[Rows of pointing data]
========================================================================

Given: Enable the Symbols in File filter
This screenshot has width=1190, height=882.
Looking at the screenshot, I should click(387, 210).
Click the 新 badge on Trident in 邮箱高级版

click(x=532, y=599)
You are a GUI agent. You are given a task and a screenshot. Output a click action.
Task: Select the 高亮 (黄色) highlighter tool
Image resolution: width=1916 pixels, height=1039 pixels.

========================================================================

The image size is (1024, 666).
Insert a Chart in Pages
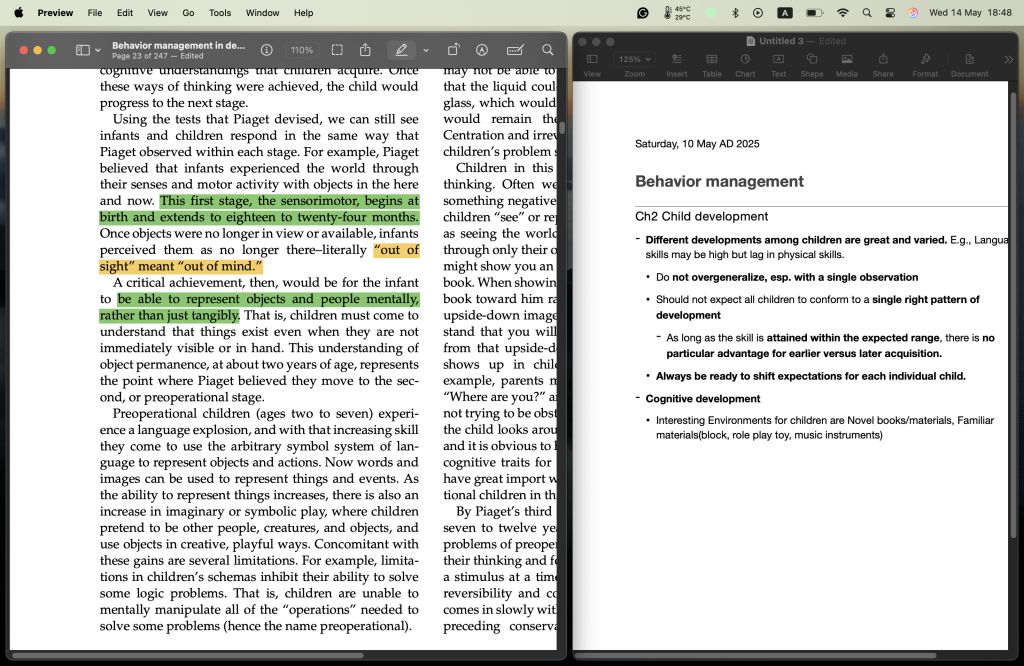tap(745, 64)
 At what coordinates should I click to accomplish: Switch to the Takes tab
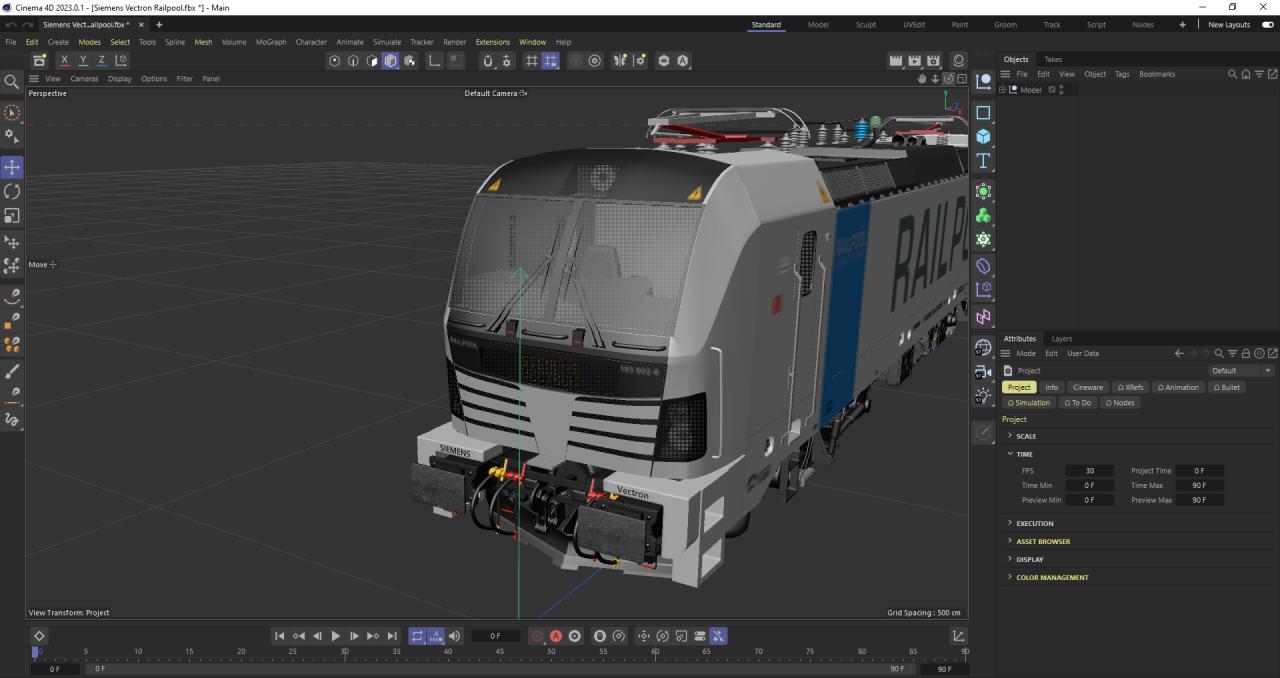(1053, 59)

========================================================================

PROBLEM REQUIREMENTS. Copy out the entries above, starting with the line that contains "Click the 新 badge on Trident in 邮箱高级版" and going on through the line that contains "Image resolution: width=1916", with both of those lines included.

TASK SOLUTION.
Click the 新 badge on Trident in 邮箱高级版

click(x=532, y=599)
You are a GUI agent. You are given a task and a screenshot. Output a click action.
Task: Select the 高亮 (黄色) highlighter tool
Image resolution: width=1916 pixels, height=1039 pixels.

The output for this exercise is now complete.